What you need to do -> Scan the following data for lines with "status" and state how many there are, as a number only.

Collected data
********************

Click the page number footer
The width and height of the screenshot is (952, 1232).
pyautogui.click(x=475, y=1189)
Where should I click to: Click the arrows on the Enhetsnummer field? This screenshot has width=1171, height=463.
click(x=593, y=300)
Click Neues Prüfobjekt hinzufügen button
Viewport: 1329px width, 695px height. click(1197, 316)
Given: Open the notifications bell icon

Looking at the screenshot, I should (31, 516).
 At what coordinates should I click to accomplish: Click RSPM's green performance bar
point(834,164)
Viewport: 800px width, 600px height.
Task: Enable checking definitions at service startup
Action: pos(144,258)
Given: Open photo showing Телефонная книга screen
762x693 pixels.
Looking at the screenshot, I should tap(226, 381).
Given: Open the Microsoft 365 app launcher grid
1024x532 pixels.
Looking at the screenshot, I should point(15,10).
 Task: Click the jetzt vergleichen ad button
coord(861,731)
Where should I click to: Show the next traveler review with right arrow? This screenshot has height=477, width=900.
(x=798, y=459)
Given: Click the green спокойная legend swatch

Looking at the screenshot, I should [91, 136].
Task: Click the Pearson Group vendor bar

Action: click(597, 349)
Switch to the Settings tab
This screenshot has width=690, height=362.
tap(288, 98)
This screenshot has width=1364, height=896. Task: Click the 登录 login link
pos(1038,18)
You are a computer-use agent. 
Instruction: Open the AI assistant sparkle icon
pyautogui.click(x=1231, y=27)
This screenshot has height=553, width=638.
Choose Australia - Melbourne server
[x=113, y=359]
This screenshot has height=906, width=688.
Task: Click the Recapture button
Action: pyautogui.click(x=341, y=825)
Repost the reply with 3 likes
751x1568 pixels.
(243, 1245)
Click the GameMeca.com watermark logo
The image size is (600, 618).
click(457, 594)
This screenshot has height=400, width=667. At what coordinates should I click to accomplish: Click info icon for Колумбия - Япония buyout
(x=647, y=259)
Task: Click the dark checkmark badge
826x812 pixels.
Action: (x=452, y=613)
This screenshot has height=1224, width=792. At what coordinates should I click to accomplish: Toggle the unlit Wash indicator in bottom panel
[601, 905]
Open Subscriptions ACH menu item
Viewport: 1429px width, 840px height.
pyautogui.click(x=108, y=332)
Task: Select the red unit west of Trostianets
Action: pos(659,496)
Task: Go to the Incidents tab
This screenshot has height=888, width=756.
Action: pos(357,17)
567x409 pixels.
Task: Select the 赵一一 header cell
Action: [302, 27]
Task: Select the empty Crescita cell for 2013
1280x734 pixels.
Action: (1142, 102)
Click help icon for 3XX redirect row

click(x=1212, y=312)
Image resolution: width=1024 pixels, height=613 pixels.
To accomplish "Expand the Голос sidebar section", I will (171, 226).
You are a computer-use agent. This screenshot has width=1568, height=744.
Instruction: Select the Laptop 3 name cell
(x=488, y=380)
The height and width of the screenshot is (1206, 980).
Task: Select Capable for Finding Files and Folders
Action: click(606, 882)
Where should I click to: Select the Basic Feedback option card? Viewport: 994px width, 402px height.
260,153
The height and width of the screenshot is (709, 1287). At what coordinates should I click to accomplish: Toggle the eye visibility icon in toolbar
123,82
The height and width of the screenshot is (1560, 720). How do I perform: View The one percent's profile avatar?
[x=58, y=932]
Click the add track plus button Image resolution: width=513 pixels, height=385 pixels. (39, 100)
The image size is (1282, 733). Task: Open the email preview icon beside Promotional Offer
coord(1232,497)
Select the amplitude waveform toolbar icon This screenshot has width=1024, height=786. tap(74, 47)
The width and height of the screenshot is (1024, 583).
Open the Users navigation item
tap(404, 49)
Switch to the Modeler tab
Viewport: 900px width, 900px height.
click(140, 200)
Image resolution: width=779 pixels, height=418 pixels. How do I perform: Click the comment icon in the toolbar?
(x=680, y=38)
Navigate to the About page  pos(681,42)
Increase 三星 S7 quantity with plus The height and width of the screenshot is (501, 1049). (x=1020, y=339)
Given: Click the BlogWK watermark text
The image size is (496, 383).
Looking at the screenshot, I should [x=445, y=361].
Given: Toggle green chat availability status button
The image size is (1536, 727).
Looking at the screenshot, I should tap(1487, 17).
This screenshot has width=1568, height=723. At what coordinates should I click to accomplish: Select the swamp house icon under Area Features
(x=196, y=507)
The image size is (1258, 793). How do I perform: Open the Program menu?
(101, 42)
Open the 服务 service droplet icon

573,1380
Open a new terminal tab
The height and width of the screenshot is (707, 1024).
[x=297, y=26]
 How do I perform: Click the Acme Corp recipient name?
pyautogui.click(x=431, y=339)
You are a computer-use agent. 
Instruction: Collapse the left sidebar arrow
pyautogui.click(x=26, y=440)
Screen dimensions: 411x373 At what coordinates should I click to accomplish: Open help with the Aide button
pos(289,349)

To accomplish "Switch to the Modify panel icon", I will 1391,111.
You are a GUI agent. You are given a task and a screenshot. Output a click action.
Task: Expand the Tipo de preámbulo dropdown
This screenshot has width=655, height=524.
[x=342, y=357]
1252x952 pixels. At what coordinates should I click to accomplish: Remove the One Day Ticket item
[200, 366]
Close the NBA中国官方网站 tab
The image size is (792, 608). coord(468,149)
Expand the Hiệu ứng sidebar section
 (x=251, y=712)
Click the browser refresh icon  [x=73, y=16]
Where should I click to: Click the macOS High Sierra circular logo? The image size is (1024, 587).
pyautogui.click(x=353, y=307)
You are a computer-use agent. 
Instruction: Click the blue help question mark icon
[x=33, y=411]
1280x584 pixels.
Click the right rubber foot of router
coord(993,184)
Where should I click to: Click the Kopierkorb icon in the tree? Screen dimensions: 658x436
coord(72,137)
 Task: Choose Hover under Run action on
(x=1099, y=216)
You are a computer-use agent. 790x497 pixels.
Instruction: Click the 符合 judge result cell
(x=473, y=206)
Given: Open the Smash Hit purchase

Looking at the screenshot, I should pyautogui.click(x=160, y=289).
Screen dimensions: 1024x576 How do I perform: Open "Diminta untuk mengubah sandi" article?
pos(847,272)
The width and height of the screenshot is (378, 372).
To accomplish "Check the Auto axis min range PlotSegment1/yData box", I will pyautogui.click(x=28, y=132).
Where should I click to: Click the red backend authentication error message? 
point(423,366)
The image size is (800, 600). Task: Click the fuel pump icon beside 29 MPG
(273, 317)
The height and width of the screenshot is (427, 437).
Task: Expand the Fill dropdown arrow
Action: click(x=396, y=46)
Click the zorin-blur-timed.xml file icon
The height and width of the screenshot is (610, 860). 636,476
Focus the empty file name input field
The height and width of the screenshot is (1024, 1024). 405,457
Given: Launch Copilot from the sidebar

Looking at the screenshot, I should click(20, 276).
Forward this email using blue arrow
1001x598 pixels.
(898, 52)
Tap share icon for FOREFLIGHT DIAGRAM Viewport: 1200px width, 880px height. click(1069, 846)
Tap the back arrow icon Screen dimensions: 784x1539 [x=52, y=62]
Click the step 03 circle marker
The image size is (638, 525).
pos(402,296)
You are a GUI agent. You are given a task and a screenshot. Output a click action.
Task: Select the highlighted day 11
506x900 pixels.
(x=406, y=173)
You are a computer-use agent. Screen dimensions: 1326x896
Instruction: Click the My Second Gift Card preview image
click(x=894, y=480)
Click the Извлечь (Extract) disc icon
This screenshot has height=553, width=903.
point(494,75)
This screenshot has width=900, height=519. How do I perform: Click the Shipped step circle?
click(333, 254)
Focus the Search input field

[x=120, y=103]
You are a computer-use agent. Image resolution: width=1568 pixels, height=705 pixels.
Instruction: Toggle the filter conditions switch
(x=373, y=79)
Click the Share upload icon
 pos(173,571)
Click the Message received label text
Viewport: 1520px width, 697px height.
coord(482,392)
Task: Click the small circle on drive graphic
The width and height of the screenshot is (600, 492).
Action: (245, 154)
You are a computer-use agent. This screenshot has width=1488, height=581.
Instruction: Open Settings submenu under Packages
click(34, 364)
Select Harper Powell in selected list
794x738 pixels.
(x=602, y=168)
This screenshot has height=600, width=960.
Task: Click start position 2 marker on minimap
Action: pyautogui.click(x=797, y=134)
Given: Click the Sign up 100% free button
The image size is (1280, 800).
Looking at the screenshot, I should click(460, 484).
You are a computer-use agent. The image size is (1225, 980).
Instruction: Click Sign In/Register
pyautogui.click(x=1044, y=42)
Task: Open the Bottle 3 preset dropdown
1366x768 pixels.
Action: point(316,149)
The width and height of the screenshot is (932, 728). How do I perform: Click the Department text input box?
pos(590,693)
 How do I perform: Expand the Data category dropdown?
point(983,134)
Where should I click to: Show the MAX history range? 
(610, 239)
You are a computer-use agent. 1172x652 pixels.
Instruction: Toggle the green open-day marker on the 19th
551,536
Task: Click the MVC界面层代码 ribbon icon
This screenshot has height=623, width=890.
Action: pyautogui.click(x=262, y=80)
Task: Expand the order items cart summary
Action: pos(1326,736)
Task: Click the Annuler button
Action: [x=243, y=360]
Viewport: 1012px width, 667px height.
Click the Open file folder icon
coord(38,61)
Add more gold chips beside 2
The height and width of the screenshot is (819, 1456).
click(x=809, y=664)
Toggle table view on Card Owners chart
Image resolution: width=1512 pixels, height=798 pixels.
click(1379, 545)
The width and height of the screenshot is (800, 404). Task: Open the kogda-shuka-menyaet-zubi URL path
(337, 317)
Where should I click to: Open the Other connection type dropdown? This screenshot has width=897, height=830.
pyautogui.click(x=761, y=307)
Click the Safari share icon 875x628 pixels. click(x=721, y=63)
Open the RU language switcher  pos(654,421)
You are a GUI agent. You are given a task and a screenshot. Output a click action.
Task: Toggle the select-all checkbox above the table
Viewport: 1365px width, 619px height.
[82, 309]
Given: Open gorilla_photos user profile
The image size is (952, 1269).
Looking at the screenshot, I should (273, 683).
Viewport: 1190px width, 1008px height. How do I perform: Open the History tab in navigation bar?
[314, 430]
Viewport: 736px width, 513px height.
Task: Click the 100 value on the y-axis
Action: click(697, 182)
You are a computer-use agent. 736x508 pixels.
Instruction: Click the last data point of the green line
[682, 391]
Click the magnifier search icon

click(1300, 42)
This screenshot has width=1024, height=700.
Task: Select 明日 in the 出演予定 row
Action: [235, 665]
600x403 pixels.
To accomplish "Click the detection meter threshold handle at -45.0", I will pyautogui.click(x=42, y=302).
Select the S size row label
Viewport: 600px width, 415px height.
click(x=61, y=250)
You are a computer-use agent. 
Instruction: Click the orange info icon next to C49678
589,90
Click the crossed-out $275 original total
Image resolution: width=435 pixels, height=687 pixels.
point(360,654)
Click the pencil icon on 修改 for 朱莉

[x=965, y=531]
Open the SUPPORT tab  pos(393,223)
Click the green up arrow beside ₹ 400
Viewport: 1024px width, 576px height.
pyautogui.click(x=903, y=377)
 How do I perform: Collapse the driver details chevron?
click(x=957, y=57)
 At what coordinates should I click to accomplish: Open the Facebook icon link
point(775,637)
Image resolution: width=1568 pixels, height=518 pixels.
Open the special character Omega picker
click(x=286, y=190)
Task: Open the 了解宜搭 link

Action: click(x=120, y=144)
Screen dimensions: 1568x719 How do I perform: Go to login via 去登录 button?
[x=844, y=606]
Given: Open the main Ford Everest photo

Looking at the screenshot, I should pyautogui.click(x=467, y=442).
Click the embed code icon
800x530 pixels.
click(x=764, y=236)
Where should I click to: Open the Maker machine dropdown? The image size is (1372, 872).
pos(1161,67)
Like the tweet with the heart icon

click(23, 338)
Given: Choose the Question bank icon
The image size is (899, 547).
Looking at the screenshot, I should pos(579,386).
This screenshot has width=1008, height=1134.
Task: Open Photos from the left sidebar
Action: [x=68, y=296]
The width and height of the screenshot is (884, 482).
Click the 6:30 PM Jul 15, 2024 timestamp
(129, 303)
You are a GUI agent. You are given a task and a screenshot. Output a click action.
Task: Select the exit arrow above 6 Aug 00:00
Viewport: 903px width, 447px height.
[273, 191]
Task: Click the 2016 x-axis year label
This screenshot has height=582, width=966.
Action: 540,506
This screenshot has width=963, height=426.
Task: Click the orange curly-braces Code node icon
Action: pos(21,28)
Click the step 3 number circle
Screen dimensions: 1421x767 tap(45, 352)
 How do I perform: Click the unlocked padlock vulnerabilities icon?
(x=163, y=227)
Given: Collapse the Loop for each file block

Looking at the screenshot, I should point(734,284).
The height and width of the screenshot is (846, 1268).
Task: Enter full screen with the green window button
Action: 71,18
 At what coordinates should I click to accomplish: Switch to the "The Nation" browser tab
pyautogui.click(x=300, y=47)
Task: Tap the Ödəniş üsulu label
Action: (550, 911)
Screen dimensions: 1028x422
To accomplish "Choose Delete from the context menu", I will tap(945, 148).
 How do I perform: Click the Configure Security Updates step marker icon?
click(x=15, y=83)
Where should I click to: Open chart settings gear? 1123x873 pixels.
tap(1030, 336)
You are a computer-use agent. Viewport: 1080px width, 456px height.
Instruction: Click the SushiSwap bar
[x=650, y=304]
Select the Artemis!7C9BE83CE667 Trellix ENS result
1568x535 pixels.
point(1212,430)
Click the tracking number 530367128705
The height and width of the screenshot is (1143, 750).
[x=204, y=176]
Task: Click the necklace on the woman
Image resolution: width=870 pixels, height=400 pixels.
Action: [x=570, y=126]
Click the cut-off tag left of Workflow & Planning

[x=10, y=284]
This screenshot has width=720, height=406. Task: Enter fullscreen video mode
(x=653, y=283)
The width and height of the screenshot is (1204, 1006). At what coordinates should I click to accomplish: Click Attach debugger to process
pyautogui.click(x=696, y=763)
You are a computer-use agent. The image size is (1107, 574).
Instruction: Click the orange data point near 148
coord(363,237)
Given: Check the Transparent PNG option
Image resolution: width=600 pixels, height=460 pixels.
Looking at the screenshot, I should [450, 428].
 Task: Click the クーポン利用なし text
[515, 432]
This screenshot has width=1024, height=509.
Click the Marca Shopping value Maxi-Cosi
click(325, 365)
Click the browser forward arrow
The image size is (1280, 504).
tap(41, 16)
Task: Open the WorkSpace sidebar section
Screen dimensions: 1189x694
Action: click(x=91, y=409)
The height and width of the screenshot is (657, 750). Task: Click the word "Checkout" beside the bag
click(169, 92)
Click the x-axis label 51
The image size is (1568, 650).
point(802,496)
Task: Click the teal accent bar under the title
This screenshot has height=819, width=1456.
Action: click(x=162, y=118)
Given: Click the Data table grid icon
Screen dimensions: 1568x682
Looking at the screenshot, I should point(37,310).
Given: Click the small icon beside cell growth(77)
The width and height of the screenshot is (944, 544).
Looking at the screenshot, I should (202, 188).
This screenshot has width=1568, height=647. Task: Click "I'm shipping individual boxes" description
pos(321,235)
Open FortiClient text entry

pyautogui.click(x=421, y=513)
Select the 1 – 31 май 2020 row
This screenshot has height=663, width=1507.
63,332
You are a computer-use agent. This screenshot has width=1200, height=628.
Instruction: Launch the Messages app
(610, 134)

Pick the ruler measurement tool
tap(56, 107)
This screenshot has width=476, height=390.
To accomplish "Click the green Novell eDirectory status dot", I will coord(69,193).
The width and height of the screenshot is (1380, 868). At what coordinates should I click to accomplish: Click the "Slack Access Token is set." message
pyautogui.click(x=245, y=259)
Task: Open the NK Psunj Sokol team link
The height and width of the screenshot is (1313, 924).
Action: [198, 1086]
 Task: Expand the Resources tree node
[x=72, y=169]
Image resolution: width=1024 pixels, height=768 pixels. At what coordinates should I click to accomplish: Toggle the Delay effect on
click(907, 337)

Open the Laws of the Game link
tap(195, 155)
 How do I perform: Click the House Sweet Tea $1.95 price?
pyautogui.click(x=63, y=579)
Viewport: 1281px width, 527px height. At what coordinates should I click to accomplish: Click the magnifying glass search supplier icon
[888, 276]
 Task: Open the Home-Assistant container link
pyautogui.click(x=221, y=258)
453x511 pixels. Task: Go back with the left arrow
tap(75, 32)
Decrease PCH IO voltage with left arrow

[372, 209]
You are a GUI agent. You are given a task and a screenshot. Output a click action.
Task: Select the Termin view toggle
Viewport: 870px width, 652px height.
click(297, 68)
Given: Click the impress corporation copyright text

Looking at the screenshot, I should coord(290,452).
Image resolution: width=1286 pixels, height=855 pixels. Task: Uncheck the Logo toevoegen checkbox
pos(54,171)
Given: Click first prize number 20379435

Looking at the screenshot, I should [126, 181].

********************

Output of the task -> 2